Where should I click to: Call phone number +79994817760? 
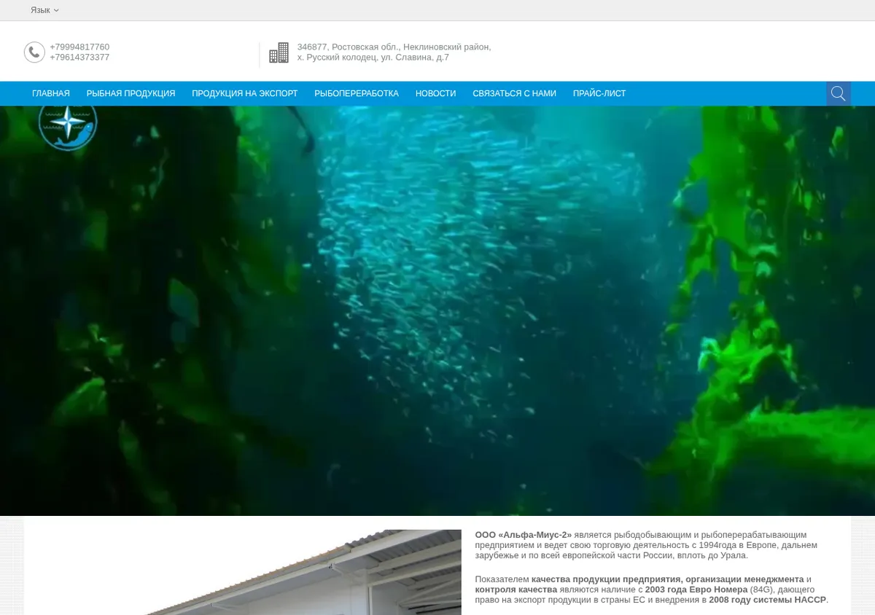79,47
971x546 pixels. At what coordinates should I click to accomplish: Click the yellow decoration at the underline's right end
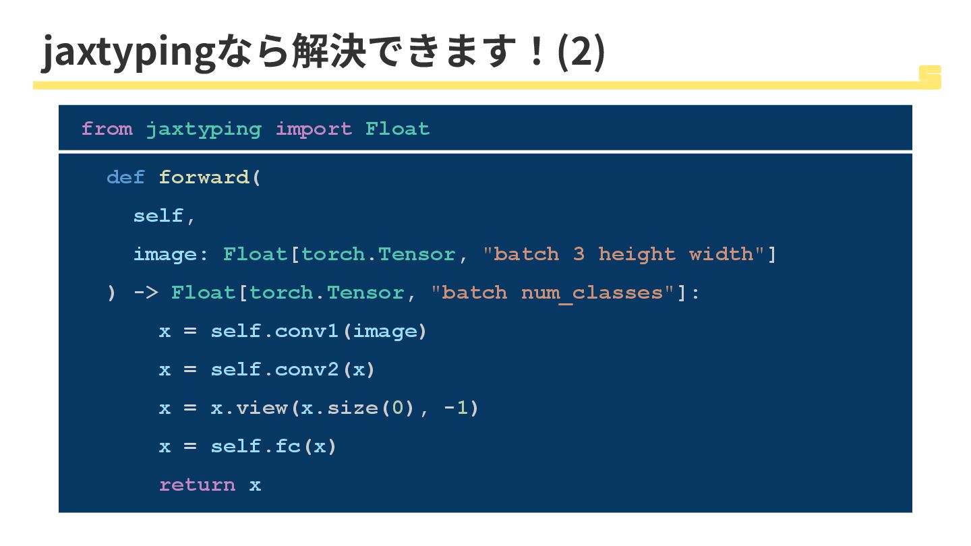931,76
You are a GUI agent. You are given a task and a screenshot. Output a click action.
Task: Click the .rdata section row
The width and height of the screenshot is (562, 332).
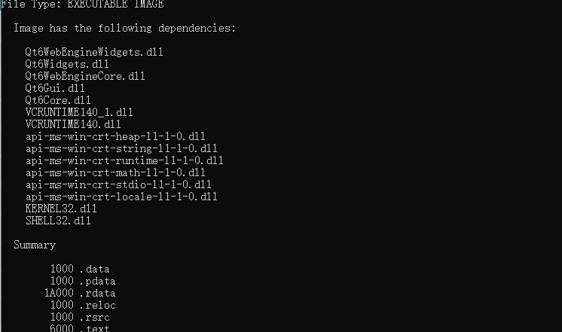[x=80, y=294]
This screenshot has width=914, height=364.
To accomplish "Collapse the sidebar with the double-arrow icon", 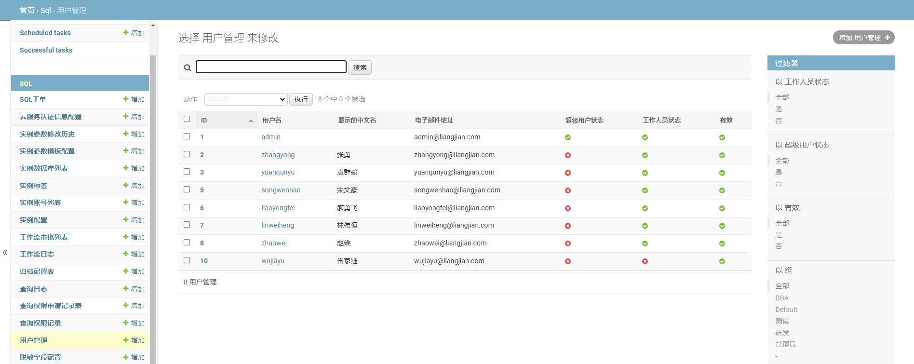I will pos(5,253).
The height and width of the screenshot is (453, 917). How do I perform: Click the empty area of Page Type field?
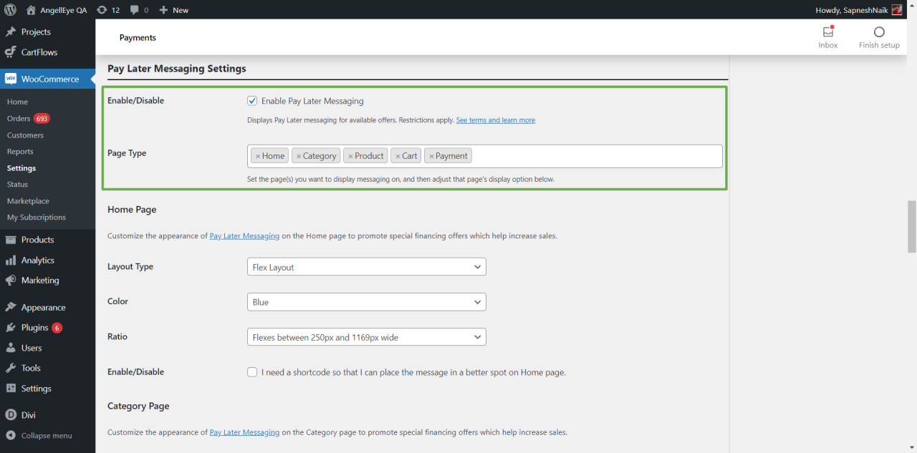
########
§ Your objective:
Extract the lines exactly, please: the first line of the listing, the line with "Task: Click the .rdata section row", and every line between them, but no pictures.

§ Solution below:
Where should I click to: Call phone number +79994817760? 
79,47
971x546 pixels. At what coordinates should I click to accomplish: Click the yellow decoration at the underline's right end
931,76
You are a GUI agent. You are given a task and a screenshot. Output a click action.
Task: Click the .rdata section row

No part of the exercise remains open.